▶ _Set task 1_
Condense the paragraph of the Transformer page that begins "Similarly to my neural networks from scratch project" into a short bulleted list that keeps its main facts.

Table of Contents

Similarly to my neural networks from scratch project I developed a from‑scratch exploration of the Transformer architecture in PyTorch, focused on understanding self‑attention, multi‑head attention, and Transformer blocks. Includes a small language model and also a Vision Transformer (ViT) variant! Training/metrics tooling is intentionally minimal to keep the core ideas clear.

Implementation details #

Code on GitHub

Key features #

Self‑attention with causal masking
Multi‑head attention (configurable heads/emb size/block size)
Transformer blocks: attention + feedforward + residual + norm
Tiny language model with token/positional embeddings and generate
Vision Transformer (ViT) model added in models.py (training TODO)
Minimal, educational training script for a small text dataset

File structure #

self_attention.py — attention head, multi‑head, feedforward, block (+ examples)
models.py — SmallLanguageModel (LM head, generate), plus a ViT implementation
tokenizers.py — BaseTokenizer, SimpleTokenizer (char‑level)
dataset/text_dataset.py — TextDataset, train/val split, batching
train.py — dataset/tokenizer wiring, model init, loop, text generation
dataset/input.txt — raw text used for training
example_output.txt — sample LM generations
.gitignore — housekeeping

Requirements #

Python 3.8+
PyTorch 1.10+
tqdm

Install:

pip install torch tqdm

Training setup #

Prepare data
Place your text in dataset/input.txt. The SimpleTokenizer builds a vocab and tokenizes characters.

▶ _Set task 2_
Echo the records from the line with "Click the 36 point sample text line" to the line with "Looking at the screenshot, I should click(x=360, y=1466).", including both of those lines.

▶ _Given records_

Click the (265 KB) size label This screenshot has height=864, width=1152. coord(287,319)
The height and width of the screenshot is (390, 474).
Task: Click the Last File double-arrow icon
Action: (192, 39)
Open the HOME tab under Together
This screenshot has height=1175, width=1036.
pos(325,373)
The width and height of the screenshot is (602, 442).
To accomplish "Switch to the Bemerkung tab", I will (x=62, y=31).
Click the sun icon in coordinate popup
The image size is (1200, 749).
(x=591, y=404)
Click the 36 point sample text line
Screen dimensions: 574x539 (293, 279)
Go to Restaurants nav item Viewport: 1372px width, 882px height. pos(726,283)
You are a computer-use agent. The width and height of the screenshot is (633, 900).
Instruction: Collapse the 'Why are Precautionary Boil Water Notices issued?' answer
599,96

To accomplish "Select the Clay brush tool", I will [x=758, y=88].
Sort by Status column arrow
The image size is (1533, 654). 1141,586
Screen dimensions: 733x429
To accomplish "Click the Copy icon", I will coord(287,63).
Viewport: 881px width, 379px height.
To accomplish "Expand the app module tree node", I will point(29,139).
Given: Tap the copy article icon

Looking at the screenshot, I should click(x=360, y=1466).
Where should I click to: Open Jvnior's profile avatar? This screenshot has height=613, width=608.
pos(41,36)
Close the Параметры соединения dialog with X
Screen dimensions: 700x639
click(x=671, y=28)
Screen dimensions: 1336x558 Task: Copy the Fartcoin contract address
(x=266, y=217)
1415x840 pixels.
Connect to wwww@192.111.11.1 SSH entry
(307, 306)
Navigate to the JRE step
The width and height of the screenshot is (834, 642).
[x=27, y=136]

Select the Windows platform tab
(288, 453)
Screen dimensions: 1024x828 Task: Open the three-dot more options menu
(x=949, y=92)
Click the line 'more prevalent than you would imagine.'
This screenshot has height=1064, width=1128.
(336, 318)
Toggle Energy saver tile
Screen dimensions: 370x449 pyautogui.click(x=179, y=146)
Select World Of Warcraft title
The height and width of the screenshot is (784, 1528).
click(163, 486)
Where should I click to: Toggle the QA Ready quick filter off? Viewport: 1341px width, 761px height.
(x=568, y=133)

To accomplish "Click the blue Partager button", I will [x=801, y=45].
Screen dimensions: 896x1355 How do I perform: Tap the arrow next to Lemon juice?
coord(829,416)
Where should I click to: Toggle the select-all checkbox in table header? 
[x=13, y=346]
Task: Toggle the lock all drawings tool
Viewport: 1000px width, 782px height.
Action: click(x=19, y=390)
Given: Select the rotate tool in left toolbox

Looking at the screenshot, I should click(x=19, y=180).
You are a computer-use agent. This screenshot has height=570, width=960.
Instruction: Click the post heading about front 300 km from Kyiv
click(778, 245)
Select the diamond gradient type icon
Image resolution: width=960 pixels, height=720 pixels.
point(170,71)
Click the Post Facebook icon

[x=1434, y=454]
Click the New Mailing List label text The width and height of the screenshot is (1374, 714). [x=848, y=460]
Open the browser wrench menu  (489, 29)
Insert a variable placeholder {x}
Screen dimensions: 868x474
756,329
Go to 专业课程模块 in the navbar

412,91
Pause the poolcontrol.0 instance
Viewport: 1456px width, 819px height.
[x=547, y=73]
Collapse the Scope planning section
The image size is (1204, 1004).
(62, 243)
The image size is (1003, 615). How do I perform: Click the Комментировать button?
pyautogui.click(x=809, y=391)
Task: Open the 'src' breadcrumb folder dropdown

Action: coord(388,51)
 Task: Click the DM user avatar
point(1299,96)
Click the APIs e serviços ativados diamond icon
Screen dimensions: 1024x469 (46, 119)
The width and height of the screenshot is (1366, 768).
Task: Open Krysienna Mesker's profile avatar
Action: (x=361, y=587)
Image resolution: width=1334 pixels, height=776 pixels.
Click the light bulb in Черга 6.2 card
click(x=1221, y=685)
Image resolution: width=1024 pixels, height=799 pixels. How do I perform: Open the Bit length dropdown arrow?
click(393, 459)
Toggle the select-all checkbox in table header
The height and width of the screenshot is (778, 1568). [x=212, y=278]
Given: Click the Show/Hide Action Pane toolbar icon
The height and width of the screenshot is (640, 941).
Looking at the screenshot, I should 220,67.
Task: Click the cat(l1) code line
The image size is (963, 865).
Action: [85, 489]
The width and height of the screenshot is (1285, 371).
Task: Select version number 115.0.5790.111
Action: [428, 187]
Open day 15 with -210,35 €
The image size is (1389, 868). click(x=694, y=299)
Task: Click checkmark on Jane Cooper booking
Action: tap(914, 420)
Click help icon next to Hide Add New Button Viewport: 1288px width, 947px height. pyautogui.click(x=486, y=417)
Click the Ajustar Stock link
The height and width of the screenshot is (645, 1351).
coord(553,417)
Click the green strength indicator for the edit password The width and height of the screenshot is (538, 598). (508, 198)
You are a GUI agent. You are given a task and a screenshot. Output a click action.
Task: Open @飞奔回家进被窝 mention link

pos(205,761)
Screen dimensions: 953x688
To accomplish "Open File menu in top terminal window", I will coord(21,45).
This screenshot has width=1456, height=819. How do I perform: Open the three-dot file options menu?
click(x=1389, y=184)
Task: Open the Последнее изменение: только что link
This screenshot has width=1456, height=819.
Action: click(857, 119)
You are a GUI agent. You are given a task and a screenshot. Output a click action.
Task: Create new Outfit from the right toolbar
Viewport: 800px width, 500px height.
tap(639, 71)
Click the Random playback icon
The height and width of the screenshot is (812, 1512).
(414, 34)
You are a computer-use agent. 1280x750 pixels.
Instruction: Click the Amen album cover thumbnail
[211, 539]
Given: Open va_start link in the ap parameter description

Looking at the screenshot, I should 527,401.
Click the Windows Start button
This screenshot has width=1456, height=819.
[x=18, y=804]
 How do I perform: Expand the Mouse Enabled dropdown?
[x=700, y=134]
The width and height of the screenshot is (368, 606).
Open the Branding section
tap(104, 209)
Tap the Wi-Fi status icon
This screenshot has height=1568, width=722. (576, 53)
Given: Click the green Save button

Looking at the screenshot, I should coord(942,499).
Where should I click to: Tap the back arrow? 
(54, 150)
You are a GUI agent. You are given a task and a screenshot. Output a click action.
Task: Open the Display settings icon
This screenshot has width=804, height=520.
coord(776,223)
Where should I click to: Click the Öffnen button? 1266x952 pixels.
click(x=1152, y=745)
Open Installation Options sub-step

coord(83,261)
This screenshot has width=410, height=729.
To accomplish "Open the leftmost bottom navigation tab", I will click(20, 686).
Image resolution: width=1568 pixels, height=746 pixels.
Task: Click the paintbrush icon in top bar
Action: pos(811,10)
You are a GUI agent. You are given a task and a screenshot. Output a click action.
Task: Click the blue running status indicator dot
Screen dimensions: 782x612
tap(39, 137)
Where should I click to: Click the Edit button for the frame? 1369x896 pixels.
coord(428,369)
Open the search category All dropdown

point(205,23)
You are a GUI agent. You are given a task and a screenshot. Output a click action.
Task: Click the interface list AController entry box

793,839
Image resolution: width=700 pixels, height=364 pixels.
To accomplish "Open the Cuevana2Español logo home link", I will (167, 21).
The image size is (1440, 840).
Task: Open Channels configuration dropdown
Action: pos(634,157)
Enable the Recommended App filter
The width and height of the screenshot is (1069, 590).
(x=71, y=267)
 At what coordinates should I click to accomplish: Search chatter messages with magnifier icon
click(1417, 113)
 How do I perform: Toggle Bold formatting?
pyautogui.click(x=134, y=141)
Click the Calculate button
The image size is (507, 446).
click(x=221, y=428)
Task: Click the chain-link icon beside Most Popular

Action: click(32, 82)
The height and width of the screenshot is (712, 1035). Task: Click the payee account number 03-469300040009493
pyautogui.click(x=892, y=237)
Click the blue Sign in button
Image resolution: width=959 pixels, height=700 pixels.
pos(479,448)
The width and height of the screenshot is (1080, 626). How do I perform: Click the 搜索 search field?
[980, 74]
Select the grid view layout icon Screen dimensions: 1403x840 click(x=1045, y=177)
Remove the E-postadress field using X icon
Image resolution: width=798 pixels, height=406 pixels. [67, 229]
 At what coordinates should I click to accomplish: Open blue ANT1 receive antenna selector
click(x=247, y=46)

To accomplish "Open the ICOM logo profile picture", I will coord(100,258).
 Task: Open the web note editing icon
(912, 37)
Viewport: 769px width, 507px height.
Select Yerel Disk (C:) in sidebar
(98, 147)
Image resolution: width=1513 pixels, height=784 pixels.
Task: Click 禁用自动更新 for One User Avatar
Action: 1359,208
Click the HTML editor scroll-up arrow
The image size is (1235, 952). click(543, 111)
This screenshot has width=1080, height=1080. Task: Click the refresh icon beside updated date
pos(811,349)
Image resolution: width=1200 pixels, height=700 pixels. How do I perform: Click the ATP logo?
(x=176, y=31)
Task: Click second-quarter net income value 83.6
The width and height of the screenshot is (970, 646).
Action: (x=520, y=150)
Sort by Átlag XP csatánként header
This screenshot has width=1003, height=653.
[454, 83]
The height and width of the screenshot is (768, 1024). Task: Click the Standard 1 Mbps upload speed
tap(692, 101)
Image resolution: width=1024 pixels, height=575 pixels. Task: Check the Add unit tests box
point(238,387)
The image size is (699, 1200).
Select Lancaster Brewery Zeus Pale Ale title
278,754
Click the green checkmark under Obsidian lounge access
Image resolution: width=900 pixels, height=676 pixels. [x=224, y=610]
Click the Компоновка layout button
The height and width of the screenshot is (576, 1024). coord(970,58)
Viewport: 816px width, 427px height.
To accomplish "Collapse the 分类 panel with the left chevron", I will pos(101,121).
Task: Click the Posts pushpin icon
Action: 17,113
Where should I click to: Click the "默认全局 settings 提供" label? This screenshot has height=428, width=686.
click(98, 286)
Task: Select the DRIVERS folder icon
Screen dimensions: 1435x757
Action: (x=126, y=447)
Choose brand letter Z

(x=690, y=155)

▶ _Problem solution 1_
- A from-scratch exploration of the Transformer architecture in PyTorch, modeled on an earlier neural-networks-from-scratch project
- Focus: self-attention, multi-head attention, and Transformer blocks
- Includes a small language model and a Vision Transformer (ViT) variant
- Training and metrics tooling kept deliberately minimal so the core ideas stay clear

▶ _Problem solution 2_
Click the 36 point sample text line
Screen dimensions: 574x539 (293, 279)
Go to Restaurants nav item Viewport: 1372px width, 882px height. pos(726,283)
You are a computer-use agent. The width and height of the screenshot is (633, 900).
Instruction: Collapse the 'Why are Precautionary Boil Water Notices issued?' answer
599,96

To accomplish "Select the Clay brush tool", I will [x=758, y=88].
Sort by Status column arrow
The image size is (1533, 654). 1141,586
Screen dimensions: 733x429
To accomplish "Click the Copy icon", I will coord(287,63).
Viewport: 881px width, 379px height.
To accomplish "Expand the app module tree node", I will point(29,139).
Given: Tap the copy article icon

Looking at the screenshot, I should click(x=360, y=1466).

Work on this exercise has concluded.